Be sure you don't call any methods on a null word!

Implementing a Dictionary with a Hash Table

Our hash table can't be just the words themselves; we also need a place to keep count. Therefore the objects in the linked lists will ultimately be the following:

    private class Cell {
       private String data_;
       private int count_;
       private Cell next_;
       public Cell(String s, Cell n) {data_ = s; next_ = n;}
       public String data() {return data_;}
       public int count() {return count_;}
       public void count(int c) {count_ = c;}
       public Cell next() {return next_;}
    }

The "buckets" of the hash table will now be of type Cell, which corresponds to a linked list of Cell. The table itself is declared like this:

Cell [] HTable

To initialize this, see the code in HashDict.java. If word w, with hash(w) = h, is not found, you will add it to the front of list HTable[h]. You do that like this:

HTable[h] = new Cell(w, 1, HTable[h]);

The 1 here is the initial count. The old list is the second HTable[h], which now plays the role of the list following the newly inserted Cell.

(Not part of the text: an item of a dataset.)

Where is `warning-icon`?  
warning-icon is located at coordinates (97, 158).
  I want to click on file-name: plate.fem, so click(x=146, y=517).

The hash function will be the following (as before, we have a little extra work to make sure it returns values >= 0):

    private int hash(string s) {
	int val = s.GetHashCode() % HMAX;
	if (val < 0) val += HMAX;
	return val;
    }

I have provided a search method for containsKey(). You must write get() , put() and print(). The first two will have a structure similar to containsKey(); print will have a structure like this:

        for (int i=0; i<HMAX; i++) {
            p = HTable[i];
            while (p!= null) {
		// print p.data(), p.count()
                p = p.next();
            }
       }

Here is the output of a run on the file tiny.text:

trust: 1
a: 2
or: 1
depend: 1
confidence: 1
for: 1
worthy: 1
is: 2
your: 1
an: 1
the: 1
reliable: 1
that: 3
can: 2
person: 1
organization: 1
of: 1
attribute: 1
mechanism: 1
you: 2
on: 1

Because this project involves more than one file, your best bet for submission is as a .zip file.